FAIR HOUSING: SOURCE OF INCOME DISCRIMINATION The Fair Housing Act makes it illegal to make housing decisions based on seven protected classes: race, color, sex, national origin, religion, handicap or familial status. While the federal law sets the minimum protections, states and localities can add additional protected classes.

In recent years, largely in an effort to address the nation’s growing affordable housing shortage, a number of states and localities have made source of income a protected class, meaning a property owner cannot choose to reject an applicant based on where his income comes from as long as it is a lawful source (e.g., alimony, child support or other compensation). This also includes Section 8 housing subsidies.

The issue can become problematic for apartment firms that have elected to not participate in the Section 8 housing voucher program and yet operate in areas where these source of income protections exist. Recognizing the operational challenges associated with taking a Section 8 voucher, Congress specifically made the program voluntary. However, these local source of income protections effectively force apartment firms to reluctantly participate in the program or risk potential discrimination charges.

There are many reasons why a private property owner may choose not to participate in the Section 8 program. It has been plagued with inefficiencies and onerous bureaucratic requirements. Owners who participate are subject to often cumbersome program restrictions, such as repetitive unit inspections, resident eligibility certification and other regulatory paperwork. All of these make it more expensive for apartment firms to operate their communities.

Apartment providers apply the same screening criteria and credit requirements to all applicants regardless of their participation in federal subsidy programs, and they should not be compelled to participate in a costly, bureaucratic contract with the federal government via the Section 8 program. With Congress continuing to introduce legislation to expand the number of protected classes, including source of income, the issue could potentially become increasingly more challenging for apartment firms to navigate.

NMHC/NAA Viewpoint The apartment industry supports efforts to eradicate housing discrimination.
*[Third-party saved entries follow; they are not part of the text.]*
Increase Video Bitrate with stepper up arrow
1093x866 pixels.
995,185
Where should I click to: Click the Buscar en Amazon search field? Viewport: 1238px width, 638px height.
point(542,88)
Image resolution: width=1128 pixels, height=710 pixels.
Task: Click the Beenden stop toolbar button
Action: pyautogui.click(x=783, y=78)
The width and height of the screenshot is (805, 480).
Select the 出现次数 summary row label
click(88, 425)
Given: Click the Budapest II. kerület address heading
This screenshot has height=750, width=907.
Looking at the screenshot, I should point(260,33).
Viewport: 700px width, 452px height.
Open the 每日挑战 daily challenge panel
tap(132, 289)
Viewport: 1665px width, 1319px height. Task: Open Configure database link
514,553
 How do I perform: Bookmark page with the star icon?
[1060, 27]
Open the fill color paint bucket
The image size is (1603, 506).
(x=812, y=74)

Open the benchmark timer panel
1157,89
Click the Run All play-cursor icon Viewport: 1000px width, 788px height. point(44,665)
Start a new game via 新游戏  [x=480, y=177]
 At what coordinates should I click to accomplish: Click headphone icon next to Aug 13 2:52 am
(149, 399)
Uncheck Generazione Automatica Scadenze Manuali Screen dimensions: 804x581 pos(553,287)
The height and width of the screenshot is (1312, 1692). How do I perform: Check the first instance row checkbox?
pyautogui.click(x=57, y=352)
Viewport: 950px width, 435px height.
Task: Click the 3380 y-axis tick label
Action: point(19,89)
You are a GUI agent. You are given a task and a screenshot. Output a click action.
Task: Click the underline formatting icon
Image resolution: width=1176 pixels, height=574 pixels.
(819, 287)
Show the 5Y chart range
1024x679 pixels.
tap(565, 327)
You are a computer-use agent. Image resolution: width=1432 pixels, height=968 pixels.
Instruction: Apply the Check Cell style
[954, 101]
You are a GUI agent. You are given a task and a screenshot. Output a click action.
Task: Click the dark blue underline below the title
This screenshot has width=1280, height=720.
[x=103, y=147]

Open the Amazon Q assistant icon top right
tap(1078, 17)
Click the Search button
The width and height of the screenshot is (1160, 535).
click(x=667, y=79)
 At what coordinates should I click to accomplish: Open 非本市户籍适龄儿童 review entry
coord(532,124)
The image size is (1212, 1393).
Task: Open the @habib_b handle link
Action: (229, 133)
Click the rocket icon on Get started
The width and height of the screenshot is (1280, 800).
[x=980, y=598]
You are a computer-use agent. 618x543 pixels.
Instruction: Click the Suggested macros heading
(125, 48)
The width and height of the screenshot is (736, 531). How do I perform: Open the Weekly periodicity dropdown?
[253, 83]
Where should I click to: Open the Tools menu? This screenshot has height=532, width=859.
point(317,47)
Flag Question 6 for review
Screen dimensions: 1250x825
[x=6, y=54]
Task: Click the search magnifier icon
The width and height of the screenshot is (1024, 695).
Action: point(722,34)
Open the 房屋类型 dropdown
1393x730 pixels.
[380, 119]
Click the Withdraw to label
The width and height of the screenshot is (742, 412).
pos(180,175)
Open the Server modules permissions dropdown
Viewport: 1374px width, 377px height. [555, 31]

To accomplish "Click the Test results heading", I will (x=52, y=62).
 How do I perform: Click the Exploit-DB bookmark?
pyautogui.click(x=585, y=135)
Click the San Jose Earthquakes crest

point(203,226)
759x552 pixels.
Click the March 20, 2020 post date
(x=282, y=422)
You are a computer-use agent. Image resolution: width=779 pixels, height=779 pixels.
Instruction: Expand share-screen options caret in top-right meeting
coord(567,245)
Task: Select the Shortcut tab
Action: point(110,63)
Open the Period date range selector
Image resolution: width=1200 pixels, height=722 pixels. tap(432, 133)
However, some state and local source of income protections are effectively forcing apartment firms to participate in the voluntary Section 8 federal housing subsidy program. Lawmakers need to address this discrepancy to reflect housing providers' participation choice.

CT Law Regarding Source of Income Discrimination: The Connecticut Fair Housing Act includes a specific provision that prohibits discrimination based on lawful source of income (Section 814c(7).

Applicants who qualified to receive Section 8 housing assistance from the federal government were refused apartments because (1) they did not meet the landlord’s standard minimum income requirements and (2) the landlord insisted on the terms of its own standard lease, which deviated from the federal requirements governing Section 8 leases. Although the defendant contended that requiring a landlord to accept the standard Section 8 lease would alter the voluntary nature of the federal Section 8 program, the court found nothing in the federal statute that prohibited a state from mandating participation. Commission on Human Rights and Opportunities v. Sullivan Associates, 251 Conn. 924, 742 A.2d 364 (Conn.1999).

Failure to accept a Security Deposit Guarantee Voucher can also be considered source of income discrimination.